The version published in “On Being Sane in Insane Places”

The medical record included no reference to his fluctuating relationship with his parents—nothing about a “warm relationship with his mother” that cooled during his teenage years or a “distant relationship with his father” that intensified with age. Neither of these sentences appeared at any point in his record: “manifests a long history of considerable ambivalence in close relationships, which begins in childhood” or “while he says that he has several good friends, one senses considerable ambivalence embedded in those relationships also.” Even though Rosenhan wrote in his published paper and more extensively in his unpublished book that a psychiatrist fixated on a spanking episode involving his son, there is no mention of this in the medical record, either.
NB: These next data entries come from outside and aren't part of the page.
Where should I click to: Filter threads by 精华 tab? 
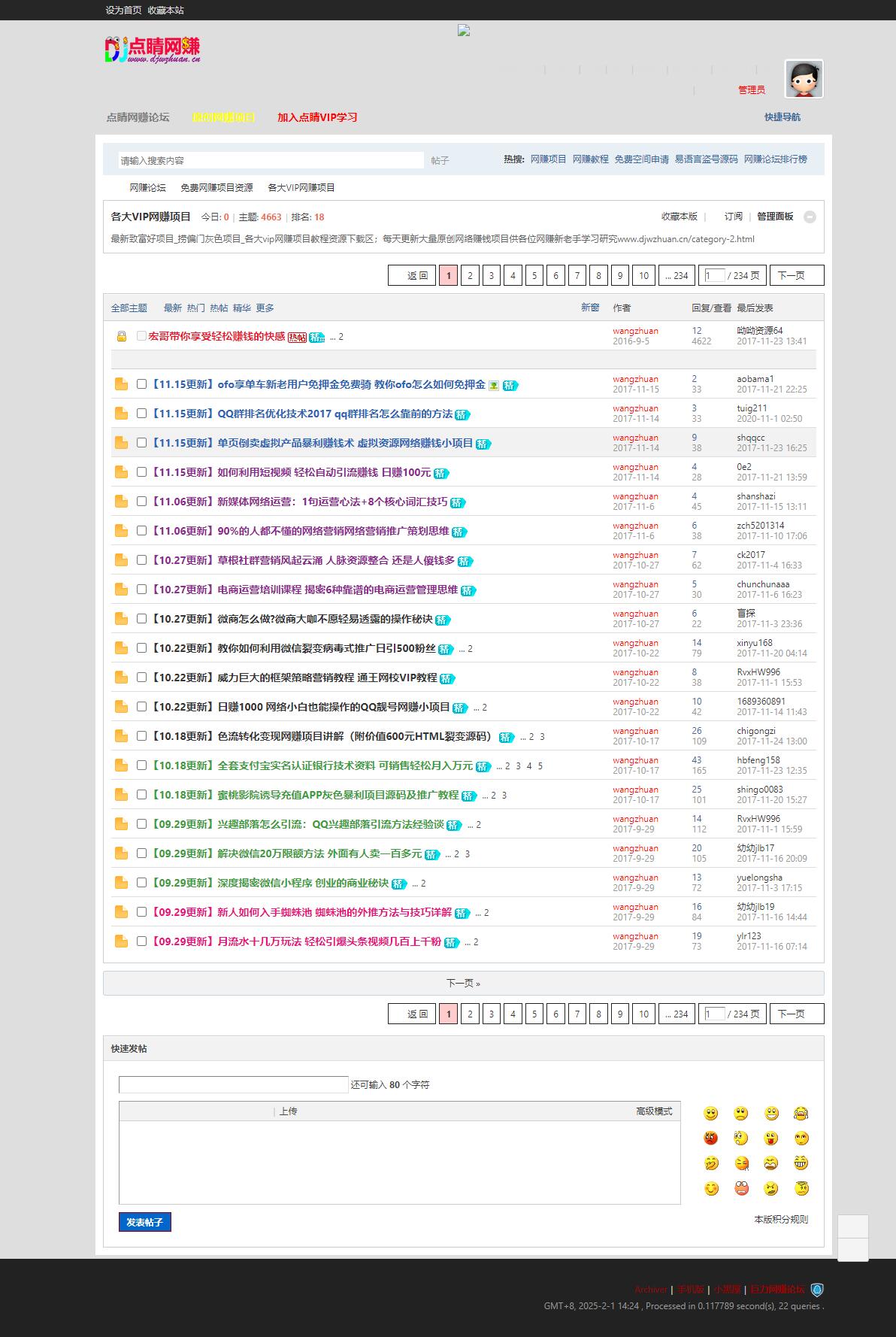point(241,308)
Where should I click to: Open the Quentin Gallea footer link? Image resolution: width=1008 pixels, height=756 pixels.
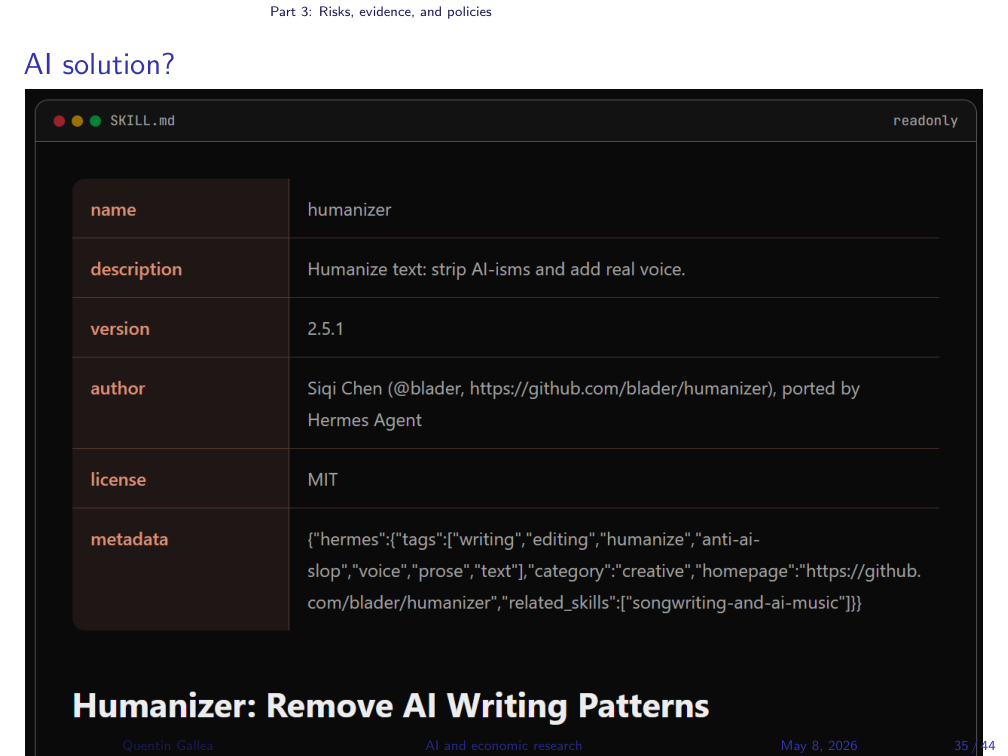click(168, 745)
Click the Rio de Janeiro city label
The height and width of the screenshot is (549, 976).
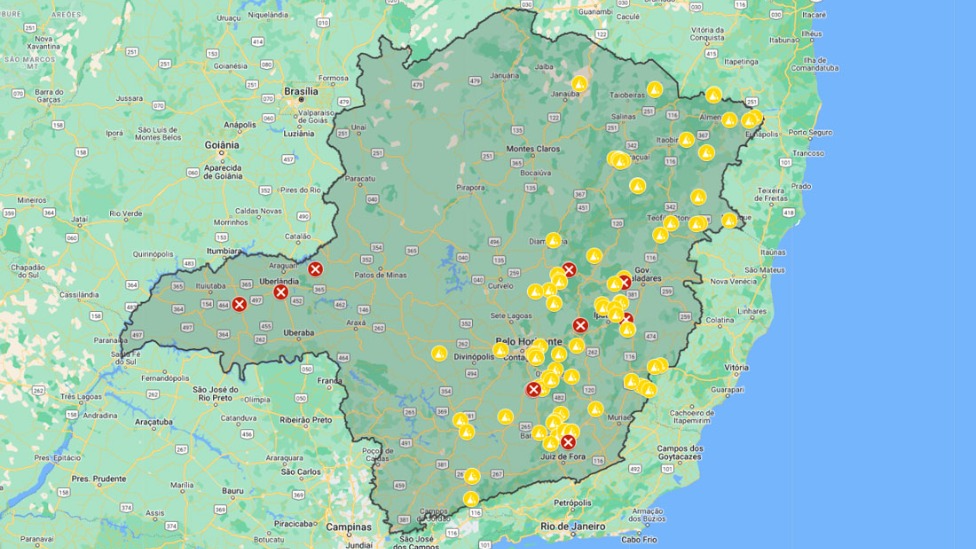pyautogui.click(x=569, y=525)
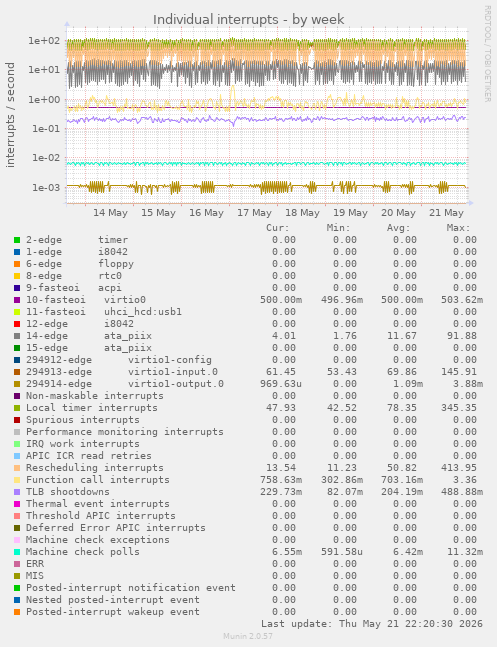
Task: Click the Rescheduling interrupts orange swatch
Action: pos(17,468)
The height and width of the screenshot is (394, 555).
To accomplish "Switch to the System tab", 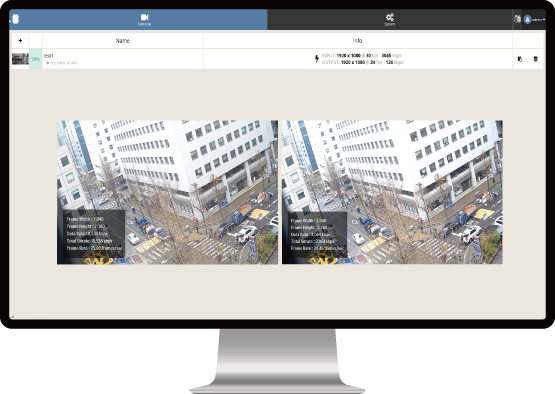I will 390,19.
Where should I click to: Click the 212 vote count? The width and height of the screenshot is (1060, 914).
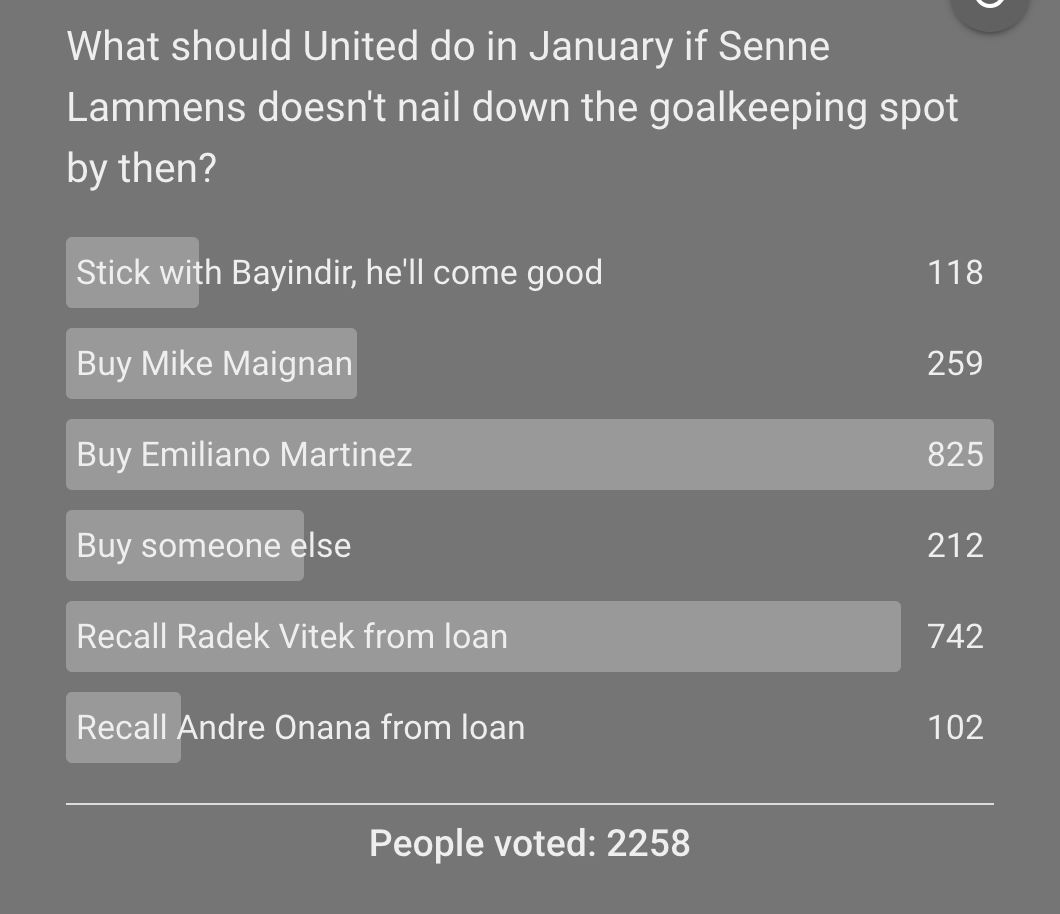(955, 545)
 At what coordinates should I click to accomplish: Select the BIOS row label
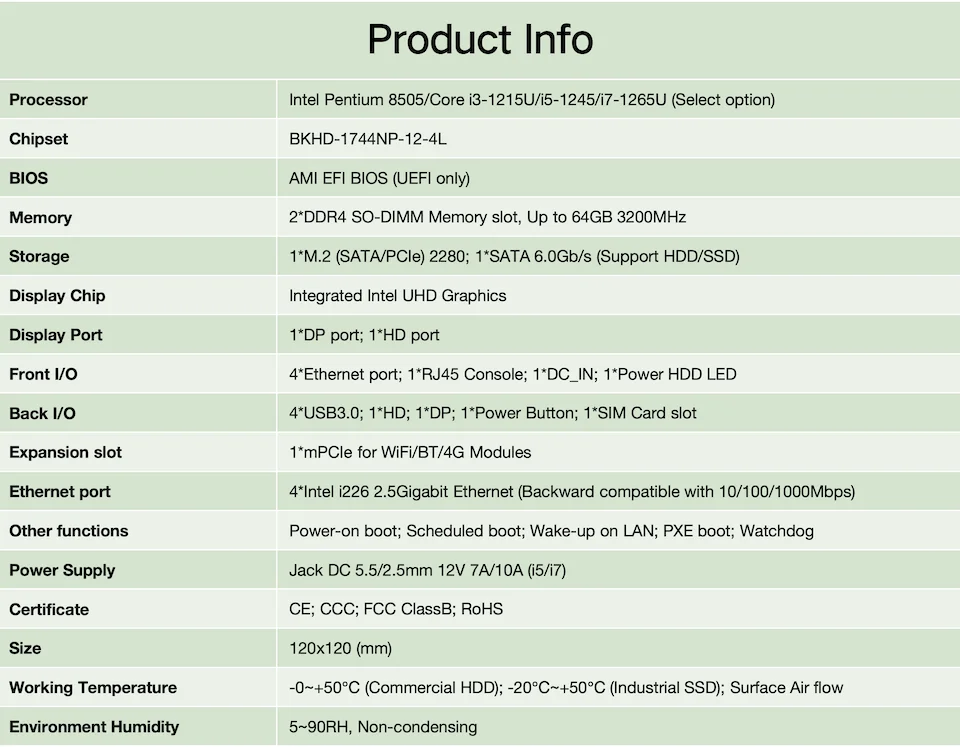coord(28,178)
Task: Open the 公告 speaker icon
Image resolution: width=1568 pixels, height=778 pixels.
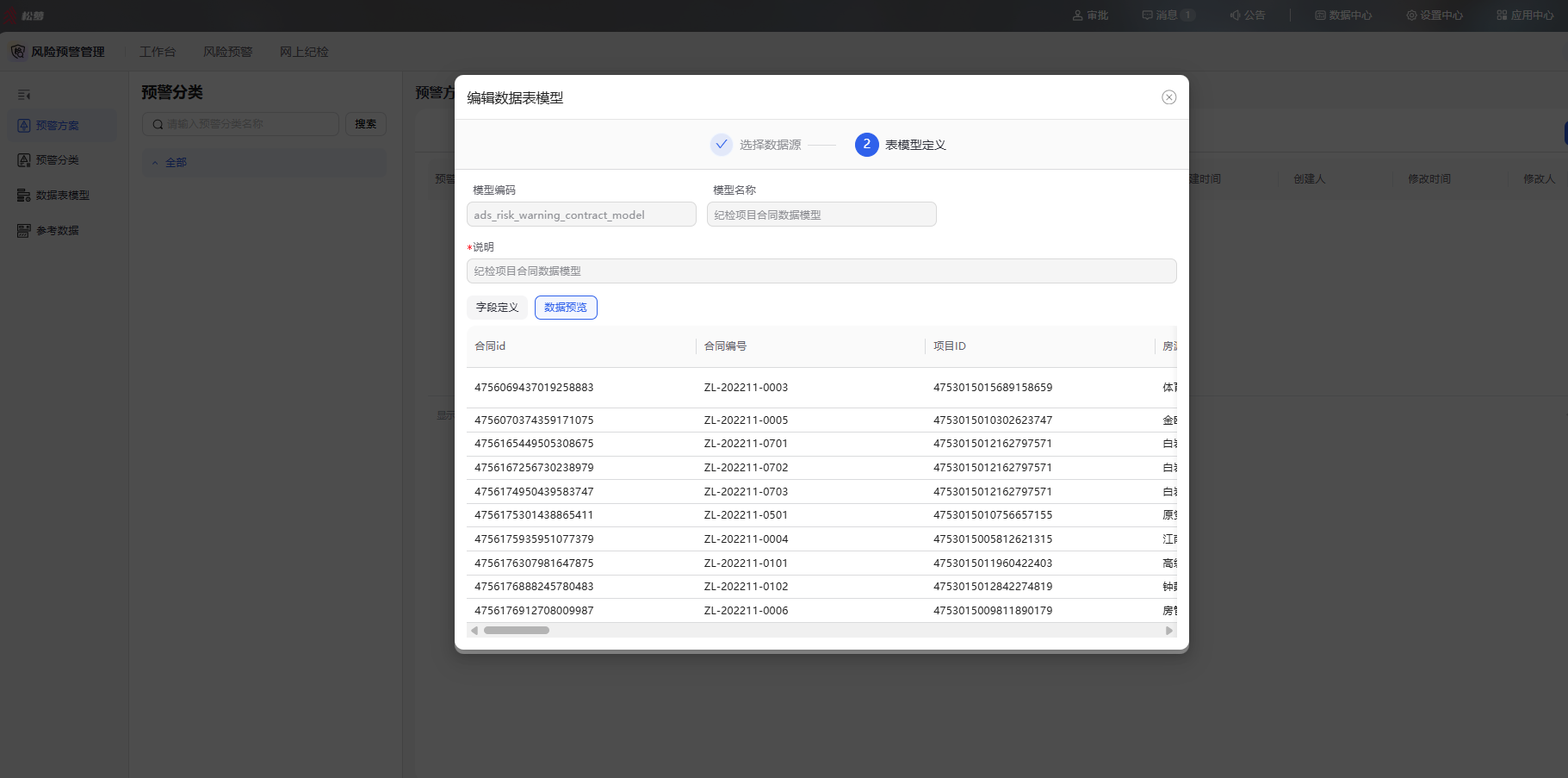Action: pyautogui.click(x=1235, y=16)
Rosenhan invented all of this, while conveniently excising any reference to copper pots or suicidal thoughts.

In “On Being Sane in Insane Places,” Rosenhan wrote: “The facts of the case were unintentionally distorted by the staff to achieve a consistency with a popular theory of the dynamics of schizophrenic reaction.”

Instead, it was becoming alarmingly clear that the facts were distorted intentionally—by Rosenhan himself.

What else, then, was misrepresented in Rosenhan’s study? I’d only begun getting to the truth after my conversation with Bill; now I understood that the other six pseudopatients were the only ones who could fill out the real story. But I didn’t know where to begin looking for them. I didn’t know what hospitals they’d been in. I didn’t even know their real names.